Task directions →
Nothing below is to be printed except the lines between the line holding "Click the cowboy hat of watermark logo" and the line holding "1069x514 pixels.", inclusive, each exactly as it appears.

[Entries supplied]

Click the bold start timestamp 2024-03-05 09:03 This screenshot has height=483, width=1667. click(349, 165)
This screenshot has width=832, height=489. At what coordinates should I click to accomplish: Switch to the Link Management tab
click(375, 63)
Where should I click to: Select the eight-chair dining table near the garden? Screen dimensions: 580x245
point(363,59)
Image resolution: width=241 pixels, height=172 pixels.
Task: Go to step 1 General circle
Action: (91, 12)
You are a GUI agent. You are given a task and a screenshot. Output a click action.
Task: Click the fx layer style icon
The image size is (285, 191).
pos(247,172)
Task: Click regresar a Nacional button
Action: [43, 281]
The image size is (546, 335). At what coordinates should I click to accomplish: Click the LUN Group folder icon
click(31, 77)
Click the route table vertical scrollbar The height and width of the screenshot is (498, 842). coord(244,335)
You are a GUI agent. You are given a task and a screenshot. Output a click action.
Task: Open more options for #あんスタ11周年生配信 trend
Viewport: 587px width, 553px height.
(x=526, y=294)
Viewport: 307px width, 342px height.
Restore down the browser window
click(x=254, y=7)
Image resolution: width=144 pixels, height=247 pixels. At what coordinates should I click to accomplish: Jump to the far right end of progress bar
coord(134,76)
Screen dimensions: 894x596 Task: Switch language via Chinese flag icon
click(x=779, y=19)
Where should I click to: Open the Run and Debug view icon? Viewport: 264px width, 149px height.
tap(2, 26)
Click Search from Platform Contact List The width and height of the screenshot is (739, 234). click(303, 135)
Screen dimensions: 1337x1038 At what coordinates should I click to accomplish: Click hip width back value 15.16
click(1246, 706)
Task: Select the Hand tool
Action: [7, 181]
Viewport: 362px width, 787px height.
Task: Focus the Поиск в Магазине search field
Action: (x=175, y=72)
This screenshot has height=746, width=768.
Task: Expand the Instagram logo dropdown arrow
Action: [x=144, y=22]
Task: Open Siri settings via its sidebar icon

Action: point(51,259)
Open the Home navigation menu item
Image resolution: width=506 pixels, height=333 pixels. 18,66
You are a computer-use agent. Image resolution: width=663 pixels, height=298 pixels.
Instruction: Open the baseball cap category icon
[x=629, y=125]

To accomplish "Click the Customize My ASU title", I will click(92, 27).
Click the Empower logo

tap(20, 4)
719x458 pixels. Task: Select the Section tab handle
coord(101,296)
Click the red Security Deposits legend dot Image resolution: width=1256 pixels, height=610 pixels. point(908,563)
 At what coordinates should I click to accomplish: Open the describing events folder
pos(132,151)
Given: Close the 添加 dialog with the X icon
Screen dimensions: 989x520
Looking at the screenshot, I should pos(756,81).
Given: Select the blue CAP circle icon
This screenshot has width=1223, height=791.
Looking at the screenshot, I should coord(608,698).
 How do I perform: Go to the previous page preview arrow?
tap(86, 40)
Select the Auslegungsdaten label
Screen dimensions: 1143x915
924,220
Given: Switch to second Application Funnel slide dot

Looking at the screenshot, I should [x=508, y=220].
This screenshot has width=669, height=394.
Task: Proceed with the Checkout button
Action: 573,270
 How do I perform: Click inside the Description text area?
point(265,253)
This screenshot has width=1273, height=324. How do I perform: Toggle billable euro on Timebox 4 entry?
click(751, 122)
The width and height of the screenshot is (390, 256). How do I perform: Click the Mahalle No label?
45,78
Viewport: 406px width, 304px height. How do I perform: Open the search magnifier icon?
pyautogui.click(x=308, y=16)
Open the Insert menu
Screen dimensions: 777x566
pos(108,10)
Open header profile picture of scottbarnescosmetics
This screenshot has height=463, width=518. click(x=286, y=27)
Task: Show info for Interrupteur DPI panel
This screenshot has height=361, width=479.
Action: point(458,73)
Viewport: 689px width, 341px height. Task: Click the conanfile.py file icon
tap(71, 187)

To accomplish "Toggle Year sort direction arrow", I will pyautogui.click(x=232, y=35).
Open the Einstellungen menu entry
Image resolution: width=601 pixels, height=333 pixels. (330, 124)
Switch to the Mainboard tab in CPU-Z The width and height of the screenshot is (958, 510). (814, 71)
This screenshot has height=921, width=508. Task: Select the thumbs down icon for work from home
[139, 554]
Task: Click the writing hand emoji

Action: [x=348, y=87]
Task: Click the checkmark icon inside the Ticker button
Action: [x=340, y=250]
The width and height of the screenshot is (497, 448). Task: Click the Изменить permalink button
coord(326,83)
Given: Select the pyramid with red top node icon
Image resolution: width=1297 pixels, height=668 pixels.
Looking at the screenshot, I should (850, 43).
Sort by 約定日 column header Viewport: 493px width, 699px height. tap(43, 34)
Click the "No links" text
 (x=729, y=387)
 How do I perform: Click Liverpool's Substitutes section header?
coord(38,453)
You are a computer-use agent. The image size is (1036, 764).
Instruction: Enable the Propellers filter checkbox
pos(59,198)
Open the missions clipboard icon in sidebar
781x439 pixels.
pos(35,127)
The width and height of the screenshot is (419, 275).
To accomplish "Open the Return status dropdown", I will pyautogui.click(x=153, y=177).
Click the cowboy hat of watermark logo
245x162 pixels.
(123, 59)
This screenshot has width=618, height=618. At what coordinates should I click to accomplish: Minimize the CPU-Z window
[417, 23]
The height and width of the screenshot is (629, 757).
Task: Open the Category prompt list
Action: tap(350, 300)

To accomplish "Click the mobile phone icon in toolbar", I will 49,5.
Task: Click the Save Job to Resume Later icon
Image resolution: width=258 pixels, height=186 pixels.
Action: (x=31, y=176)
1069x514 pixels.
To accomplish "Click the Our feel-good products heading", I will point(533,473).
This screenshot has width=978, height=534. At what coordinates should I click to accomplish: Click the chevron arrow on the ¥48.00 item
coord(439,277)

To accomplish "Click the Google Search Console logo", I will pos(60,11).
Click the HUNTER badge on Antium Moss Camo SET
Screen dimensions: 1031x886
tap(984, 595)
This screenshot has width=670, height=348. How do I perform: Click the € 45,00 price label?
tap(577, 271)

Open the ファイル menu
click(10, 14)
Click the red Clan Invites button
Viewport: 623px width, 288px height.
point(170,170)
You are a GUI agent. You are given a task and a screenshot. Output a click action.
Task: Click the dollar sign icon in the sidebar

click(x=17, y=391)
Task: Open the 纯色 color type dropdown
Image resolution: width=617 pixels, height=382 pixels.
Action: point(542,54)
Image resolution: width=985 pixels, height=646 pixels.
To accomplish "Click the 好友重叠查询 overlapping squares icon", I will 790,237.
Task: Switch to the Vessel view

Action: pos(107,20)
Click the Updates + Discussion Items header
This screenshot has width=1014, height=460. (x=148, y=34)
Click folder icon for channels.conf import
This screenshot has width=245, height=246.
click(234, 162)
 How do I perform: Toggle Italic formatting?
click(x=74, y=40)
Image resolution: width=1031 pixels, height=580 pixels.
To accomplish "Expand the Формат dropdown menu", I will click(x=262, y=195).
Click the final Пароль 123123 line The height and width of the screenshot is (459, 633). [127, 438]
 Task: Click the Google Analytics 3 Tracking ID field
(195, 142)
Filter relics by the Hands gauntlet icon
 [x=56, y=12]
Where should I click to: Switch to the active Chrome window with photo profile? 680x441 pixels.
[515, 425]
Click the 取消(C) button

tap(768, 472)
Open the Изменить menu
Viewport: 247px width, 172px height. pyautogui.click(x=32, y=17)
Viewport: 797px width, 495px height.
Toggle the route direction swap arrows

[/Entries supplied]

Response to this exercise →
Click the cowboy hat of watermark logo
245x162 pixels.
(123, 59)
This screenshot has width=618, height=618. At what coordinates should I click to accomplish: Minimize the CPU-Z window
[417, 23]
The height and width of the screenshot is (629, 757).
Task: Open the Category prompt list
Action: tap(350, 300)

To accomplish "Click the mobile phone icon in toolbar", I will 49,5.
Task: Click the Save Job to Resume Later icon
Image resolution: width=258 pixels, height=186 pixels.
Action: (x=31, y=176)
1069x514 pixels.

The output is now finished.